Vom kurzen Afrika-Kult zur Diskriminierung
Eine Geschichte der schwarzen Deutschen, die, so Peter Martin, nicht als reine Opfergeschichte dargestellt werden soll. Doch die Schwarzen im NS-Staat gehörten, wie andere Minderheiten auch, immer wieder zu den Opfern. Galt es noch in den 20er Jahren als modern und erstrebenswert, sich mit afrikanischen Motiven zu schmücken, Louis Armstrong und Duke Ellington zu verehren, musste man kurz darauf mit ernsten Konsequenzen rechnen, wenn man zum Beispiel als LehrerIn seinen SchülerInnen beibrachte, dass »Neger auch Menschen sind«. Ödön von Horvaths Roman »Jugend ohne Gott«, in dem ein Lehrer sich mit genau dieser Aussage bei seinen SchülerInnen unbeliebt macht, war bei seinem Erscheinen 1937 längst von der Wirklichkeit überholt.

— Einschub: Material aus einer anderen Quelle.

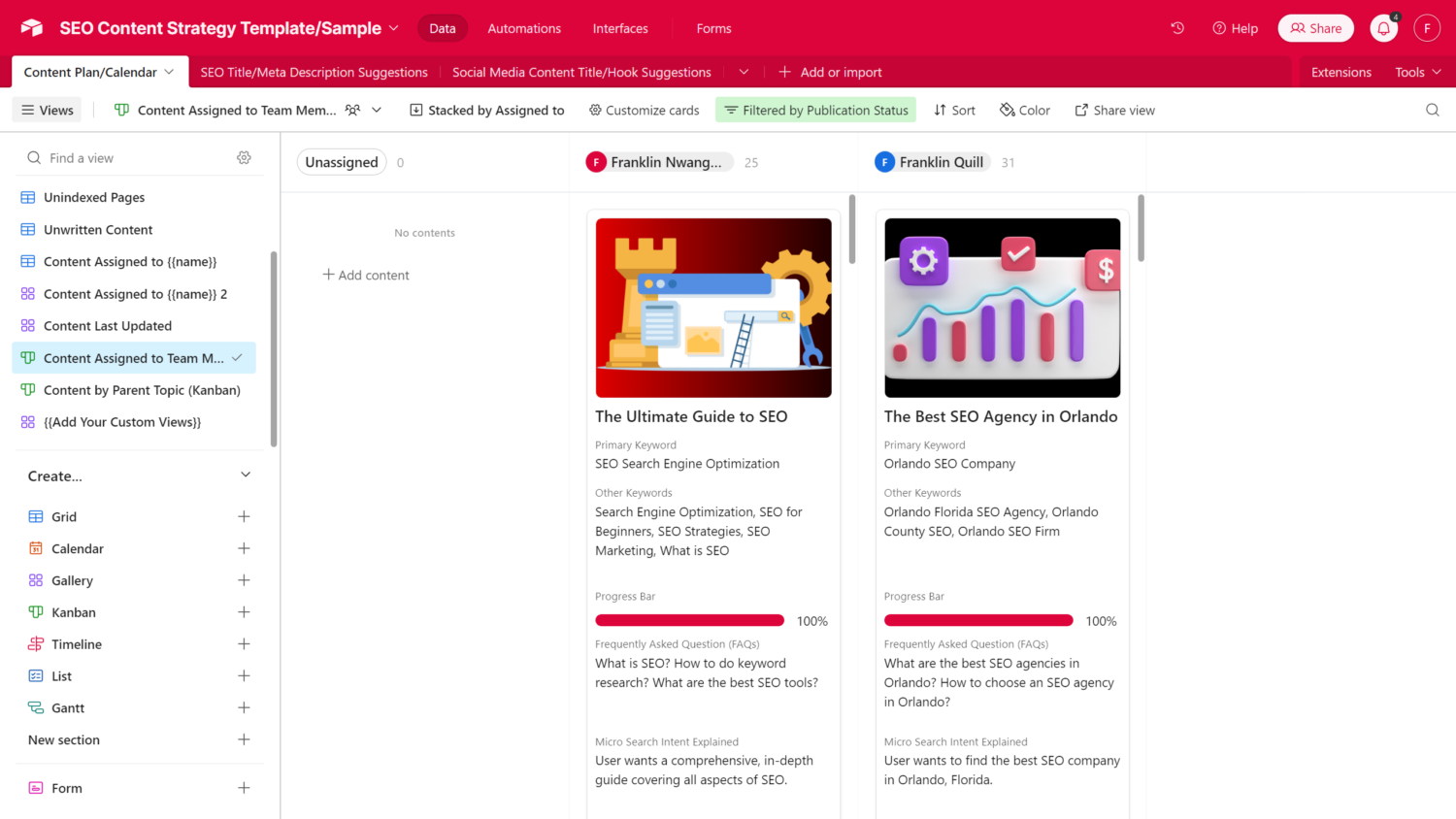Toggle Filtered by Publication Status filter
1456x819 pixels.
coord(815,111)
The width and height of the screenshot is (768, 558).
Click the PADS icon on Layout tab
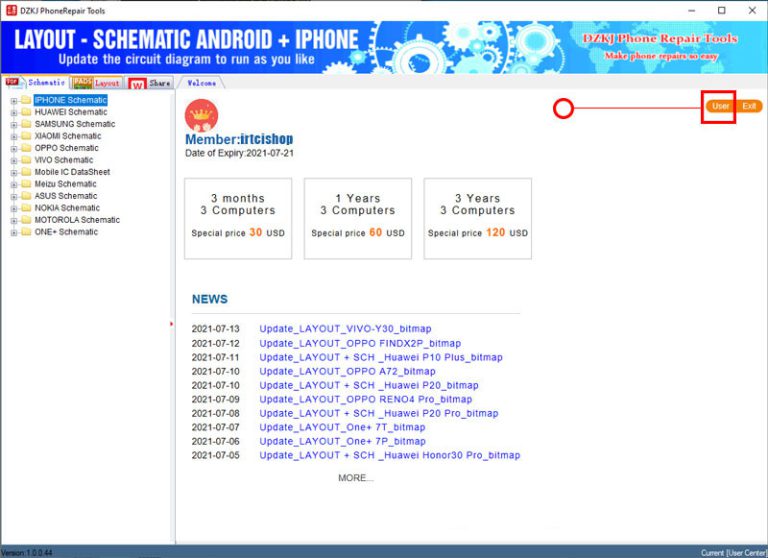point(82,83)
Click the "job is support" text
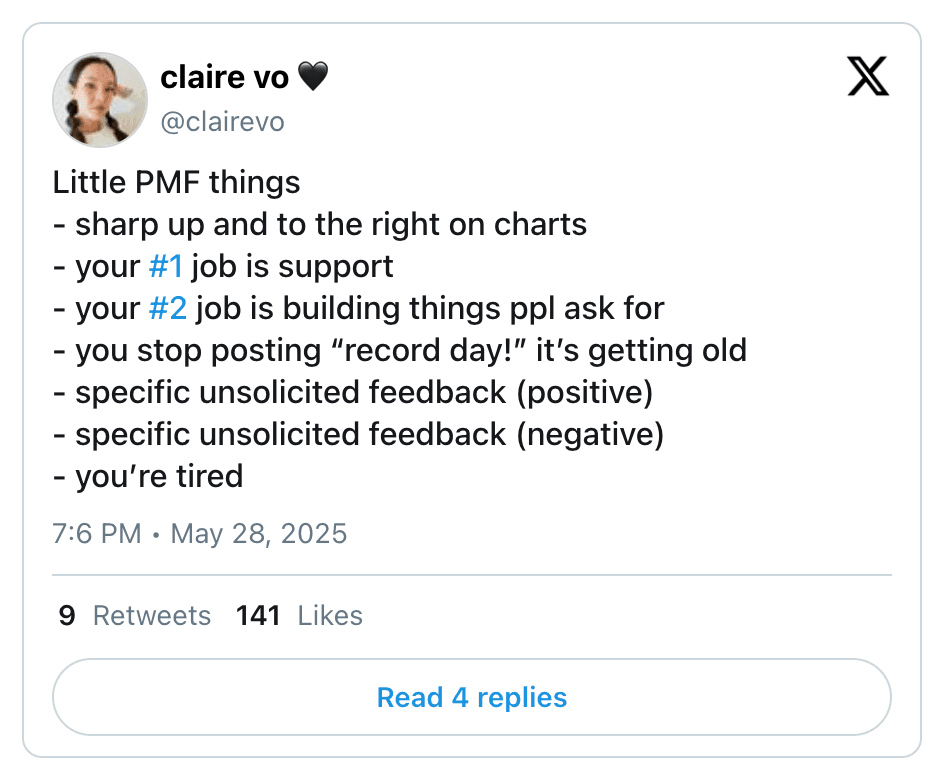The image size is (938, 774). (x=293, y=266)
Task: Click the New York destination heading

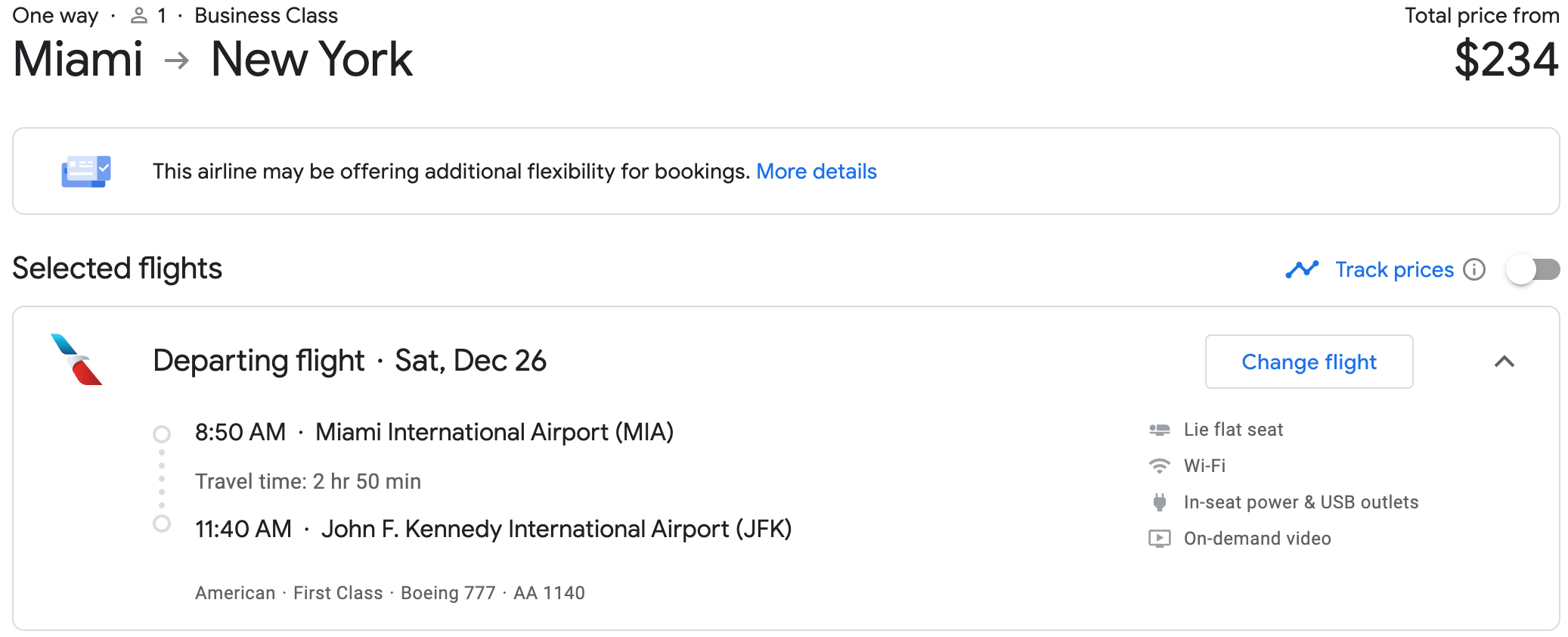Action: pos(311,60)
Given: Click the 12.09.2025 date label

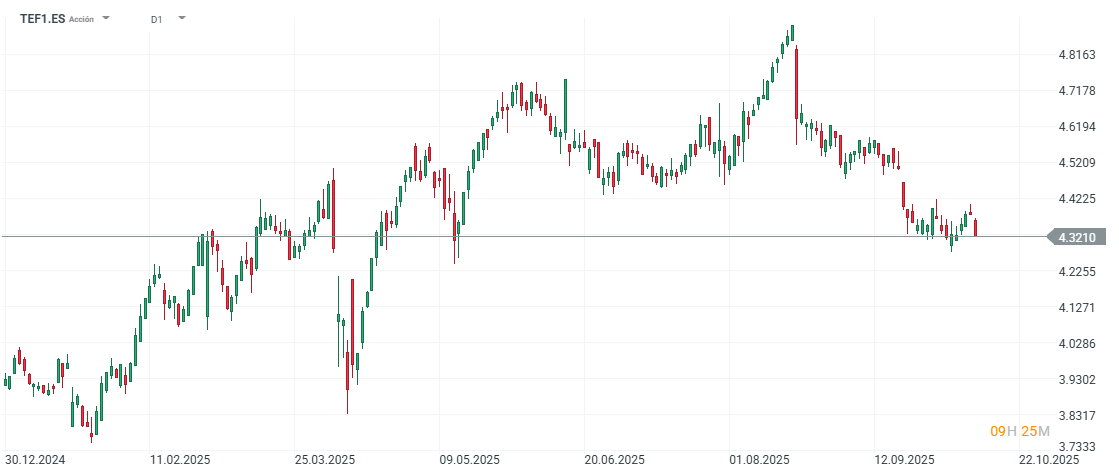Looking at the screenshot, I should coord(904,460).
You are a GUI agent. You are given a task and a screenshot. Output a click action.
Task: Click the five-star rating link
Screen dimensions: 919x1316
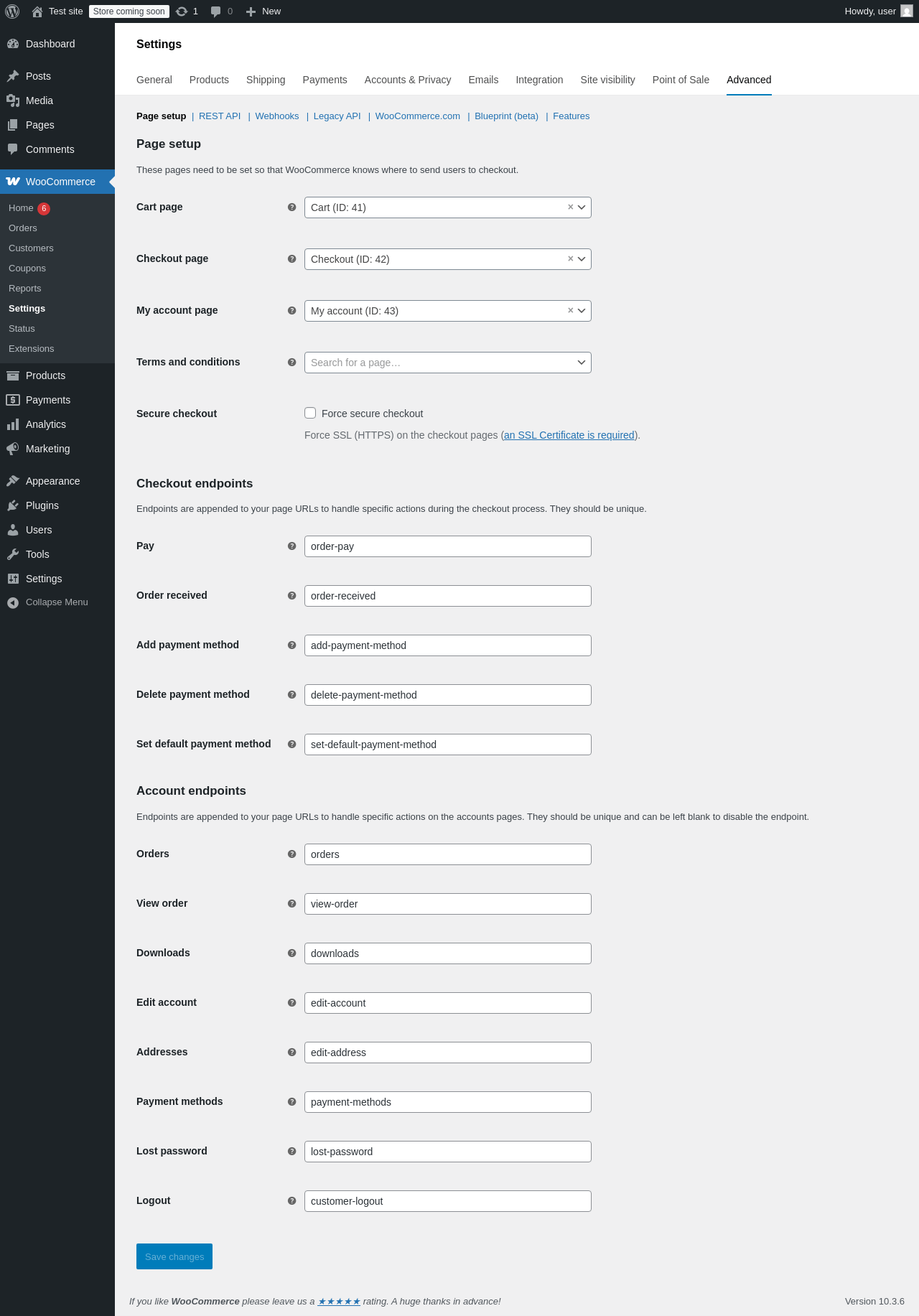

Zu dieser Zeit wurden Schwarze bereits als »minderwertige Rasse« bezeichnet, ihre Kunst »entartet« genannt und mit aufwändiger Propaganda die Angst vor den »Wilden« geschürt. Die Kinder der französischen und amerikanischen Soldaten mit deutschen Frauen aus der Zeit der Rheinlandbesetzung, die »Rheinlandbastarde«, wurden zwangssterilisiert, um eine weitere »Vernegerung der nordischen Rasse« zu verhindern.
In der zu großen Teilen von Jan Philipp Reemtsma geförderten Ausstellung gibt es neben vielen solchen Dokumenten auch kurios Anmutendes, wie etwa Gesichtsreliefbeispiele zu verschiedenen »Rassen«, gedacht für den »Rassenkunde«-Unterricht blinder Schüler. Auch aus der Zeit nach 1945 finden sich Dokumente in der Ausstellung. Unter dem Titel »Alles anders?« sind Beispiele für Rassismus und Antirassismus aus der jüngeren Vergangenheit bis heute versammelt.
Keine Beteiligung schwarzer Historiker
Schon im Vorfeld der Ausstellung gab es Streit. Die Initiative Schwarze Menschen in Deutschland e.V (ISD) kritisiert nicht nur den Titel der Ausstellung (sie sieht in der Verwendung des Wortes »Neger« eine »Wiederholung der nationalsozialistischen, rassistischen Sprache«), sondern auch, dass offenbar nur weiße Historiker daran mitgearbeitet haben. »Es ist in der Entwicklungsphase der Ausstellung niemand an uns herangetreten«, kommentiert Peter Martin den Vorwurf. Einig ist man sich aber darüber, dass die Ausstellung über »Schwarze im NS-Staat« dieses Thema erstmals in Dokumenten einer größeren Öffentlichkeit zugängig macht. Dass nun auch die AutorInnen der Ausstellung mit dieser nicht mehr einverstanden sind, ist der angeblich schlampigen Arbeit des für die Ausstellungsarchitektur verantwortlichen Designers geschuldet, so ist in einer zu Austellungsbeginn noch rasch veröffentlichten Erklärung zu lesen. Und in der Tat: Die Präsentation hat den Charme einer umgefallenen Pinnwand. Aber daran kann man ja noch arbeiten.